The technologies like virtual reality, user-created content, and YouTube are changing the way we interact with each other and how we create economic and social structures.

The rise of immersive virtual reality, cyberspace, or the metaverse will further raise the value of the imagination work of designers, artists, video makers, and actors over rational thinking as a foundation of culture and economics.

Michael Cox Chief Economist at the Federal Reserve Bank of Dallas argues that economic trends show a shift away from information sector employment and job growth towards creative jobs.

Jobs in publishing are declining, while jobs for designers, architects, actors & directors, software engineers, and photographers are all growing. This shift in job creation is a sign of the beginning of the Imagination Age.

Cox argues the skills can be viewed as a “hierarchy of human talents”, with raw physical effort as the lowest form of value creation, above this skilled labor and information entry to creative reasoning and emotional intelligence.

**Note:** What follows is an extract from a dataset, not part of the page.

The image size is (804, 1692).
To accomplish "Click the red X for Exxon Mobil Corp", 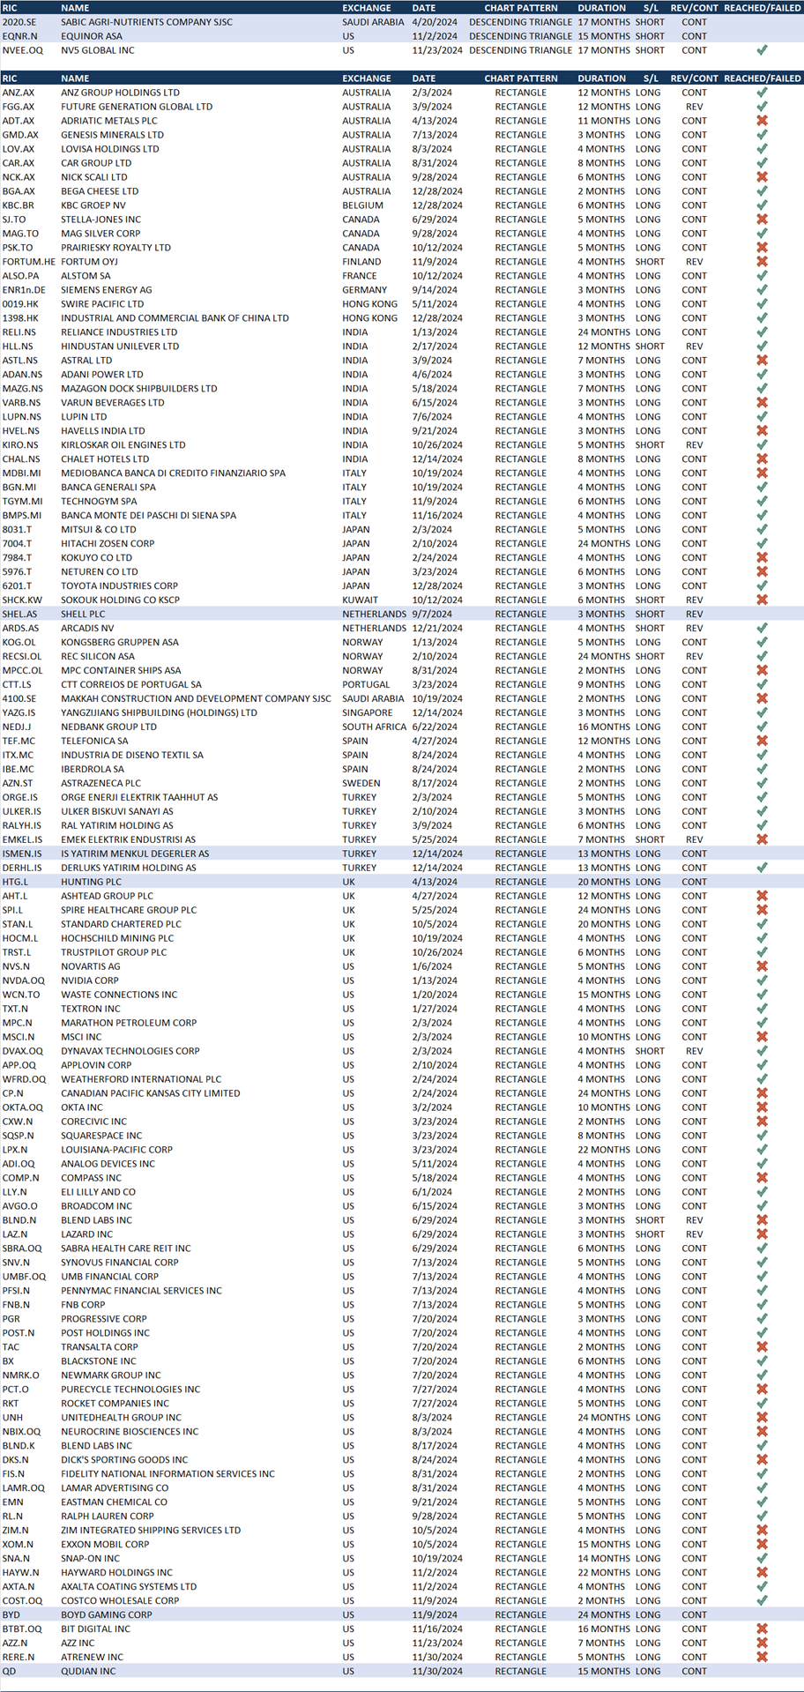I will point(762,1544).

Each layer provides more value creation than the skills below it, and the outcome of globalization and automation is that labor is made available for higher-level skills that create more value.

Presently, these skills are around imagination and social and emotional intelligence.

Rita J. King, an artist, writer, and cultural philosopher, used the term in her November 2007 essay for the British Council, “The Emergence of a New Global Culture in the Imagination Age.”

King says,

“Rather than exist as an unwitting victim of circumstance, all too often unaware of the impact of having been born in a certain place at a certain time, to parents firmly nestled within particular values and socioeconomic brackets, millions of people are creating new virtual identities and meaningful relationships with others who would have remained strangers, each isolated within their respective realities.”

King further refined the development of her thinking in a 2008 essay entitled, “Our Vision for Sustainable Culture in the Imagination Age” in which she states,

“Active participants in the Imagination Age are becoming cultural ambassadors by introducing virtual strangers to unfamiliar customs, costumes, traditions, rituals, and beliefs, which humanizes foreign cultures, contributes to a sense of belonging to one’s own culture, and fosters an interdependent perspective on sharing the riches of all systems.”

She has become a crusader for expanding the Imagination Age concept through speeches at the O’Reilly Media, TED, Cusp, and Business Innovation Factory conferences.

Her blog “The Imagination Age” is worth checking.